Cited 22 times since 2012 (1.9 per year) source: EuropePMC Rhinology, Volume 50, Issue 3, 1 1 2012, Pages 255-261 Quality of life in extended endonasal approaches for skull base tumours. Georgalas C, Badloe R, van Furth W, Reinartz S, Fokkens WJ

Objective

To assess the quality of life (QOL) impact of extended endonasal approaches and nasoseptal flap reconstruction for benign skull base tumours

Methods

A random sample of 110 patients undergoing either limited endonasal transphenoidal hypophysectomy or extended endonasal approaches (trans-cribriform, trans-sellar, trans-tuberculum, trans-pterygoid) for the removal of benign skull base tumours were asked to complete Rhinosinusitis Outcome Measure (RSOM-31) questionnaire.

Results

A total of 91 patients returned the completed questionnaire. All patients in the limited approach group had pituitary adenomas, while patients in the extended group had a variety of tumours including adenomas with suprasellar or cavernous extension, chordomas, meningiomas, craniopharyngiomas and dermoids. Median time to completion of questionnaire was 1104 days in the limited group and 142 days in the extended approaches group. Although smell and headache were significantly worse in the group undergoing reconstruction with Haddad flap, there was no significant difference in overall, nasal, general, emotional or sleep quality of life between the two groups.
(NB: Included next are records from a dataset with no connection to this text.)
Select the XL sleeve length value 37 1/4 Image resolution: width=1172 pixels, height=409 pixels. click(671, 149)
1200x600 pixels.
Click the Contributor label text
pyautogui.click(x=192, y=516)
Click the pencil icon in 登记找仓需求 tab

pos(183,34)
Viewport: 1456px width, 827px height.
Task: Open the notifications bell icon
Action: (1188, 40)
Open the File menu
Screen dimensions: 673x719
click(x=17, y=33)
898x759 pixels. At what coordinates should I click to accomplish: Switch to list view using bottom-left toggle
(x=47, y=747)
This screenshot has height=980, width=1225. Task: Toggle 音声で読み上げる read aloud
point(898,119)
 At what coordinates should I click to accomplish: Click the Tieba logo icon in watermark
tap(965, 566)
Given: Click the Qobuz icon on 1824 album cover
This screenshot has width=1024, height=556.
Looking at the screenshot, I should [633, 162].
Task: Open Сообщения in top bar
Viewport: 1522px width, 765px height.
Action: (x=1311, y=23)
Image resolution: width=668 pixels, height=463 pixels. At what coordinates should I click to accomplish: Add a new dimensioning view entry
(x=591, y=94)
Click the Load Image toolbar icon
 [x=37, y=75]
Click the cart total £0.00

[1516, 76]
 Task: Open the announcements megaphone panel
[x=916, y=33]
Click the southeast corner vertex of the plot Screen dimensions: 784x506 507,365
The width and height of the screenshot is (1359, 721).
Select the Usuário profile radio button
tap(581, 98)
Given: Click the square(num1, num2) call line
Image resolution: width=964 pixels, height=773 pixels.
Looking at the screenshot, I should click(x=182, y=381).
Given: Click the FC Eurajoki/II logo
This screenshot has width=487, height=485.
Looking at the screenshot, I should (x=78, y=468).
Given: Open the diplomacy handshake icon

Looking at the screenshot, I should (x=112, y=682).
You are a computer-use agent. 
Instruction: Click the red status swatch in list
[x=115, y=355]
Both smell and headache showed significant improvement with time. In linear regression, the single most important factor independently associated with overall worse RSOM-31 total scores was the presence of secreting adenomas.

Conclusion

The use of nasoseptal flap appears to have a limited negative impact in nasal quality of life, mainly related to heada- che and reduced smell, both of which tend to improve with time. Hormone-secreting tumours have the most important adverse effect in quality of life extending in general, emotional, sleep and overall wellbeing, as reflected in RSOM 31 subscales.